Apindo menilai, kemenangan Trump bisa memperkuat dollar AS terhadap rupiah, yang berpotensi menekan sektor bisnis di Tanah Air.

“Kalau melihat dari statement Bank Indonesia (BI), kalau Trump menang, akan terjadi penguatan dollar AS. Konsekuensinya, pemerintah harus memegang suku bunga agar tetap stabil,” ujar Ketua Bidang Ketenagakerjaan Apindo, Bob Azam, di Jakarta, Kamis (7/11/2024).

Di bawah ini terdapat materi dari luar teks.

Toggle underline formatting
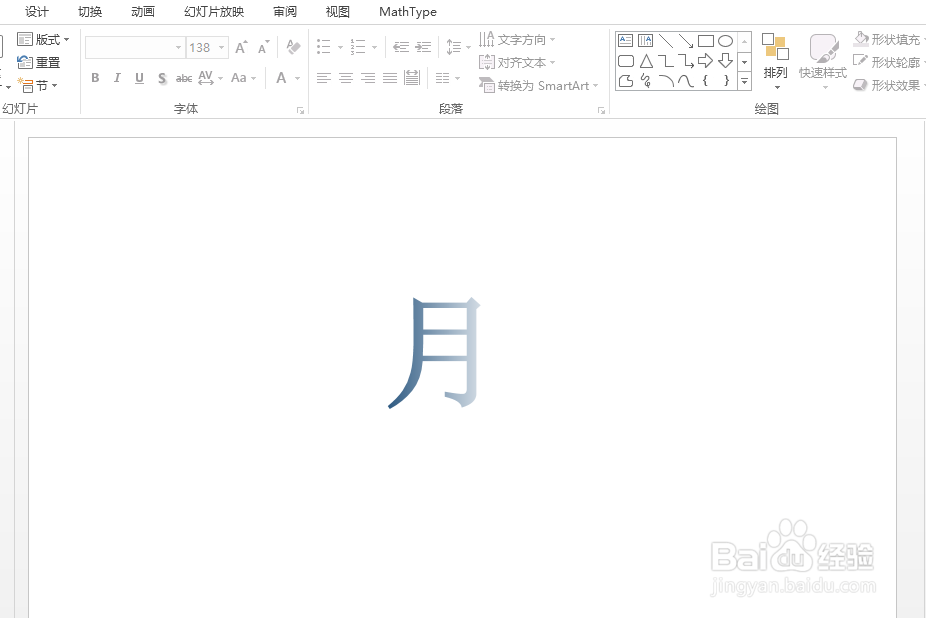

Bob menambahkan, kenaikan suku bunga akan semakin membebani dunia usaha, yang ia gambarkan sebagai kondisi “tambah teler lagi.”

Pernyataan Bob mencerminkan keprihatinan mendalam Apindo terhadap potensi kesulitan yang harus dihadapi pengusaha akibat kebijakan ekonomi yang akan berdampak langsung pada biaya operasional dan daya saing mereka.

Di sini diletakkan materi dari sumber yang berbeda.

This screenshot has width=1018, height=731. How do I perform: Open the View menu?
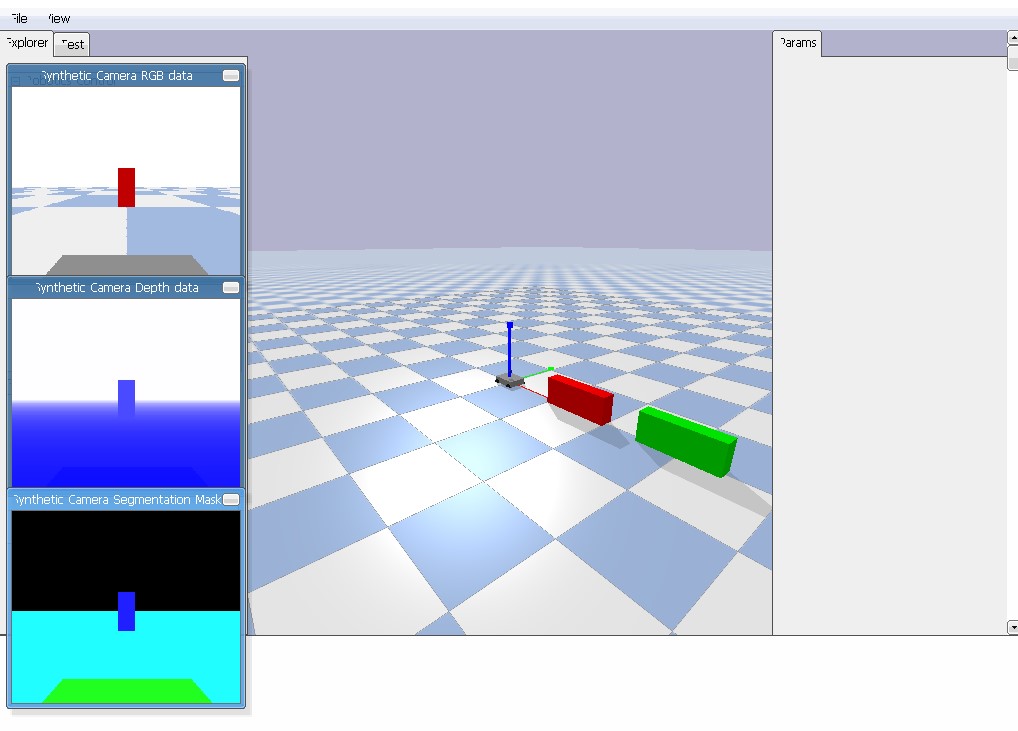59,18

Namun, secara keseluruhan, Apindo menilai masih ada masa depan dunia usaha asal dikerjakan dengan kehati-hatian, menyusul berbagai tantangan yang mungkin terjadi akibat perubahan politik internasional.

Di sisi lain, Ketua Umum Gabungan Pengusaha Kelapa Sawit Indonesia (Gapki), Eddy Martono, mengungkapkan pandangan berbeda.

Eddy menilai, kemenangan Trump bisa membawa harapan baru untuk sektor ekspor kelapa sawit. Ia optimistis, janji Trump untuk menghentikan konflik di kawasan Timur Tengah dan Ukraina bisa memulihkan stabilitas rantai pasok global.

“Kita melihat kalau Trump menang, ada harapan untuk menyelesaikan perang. Artinya tidak terjadi perang lagi, dan itu pengaruhnya sangat besar terhadap ekspor kelapa sawit,” ujar Eddy saat ditemui di Nusa Dua, Denpasar, Kamis (7/11/2024).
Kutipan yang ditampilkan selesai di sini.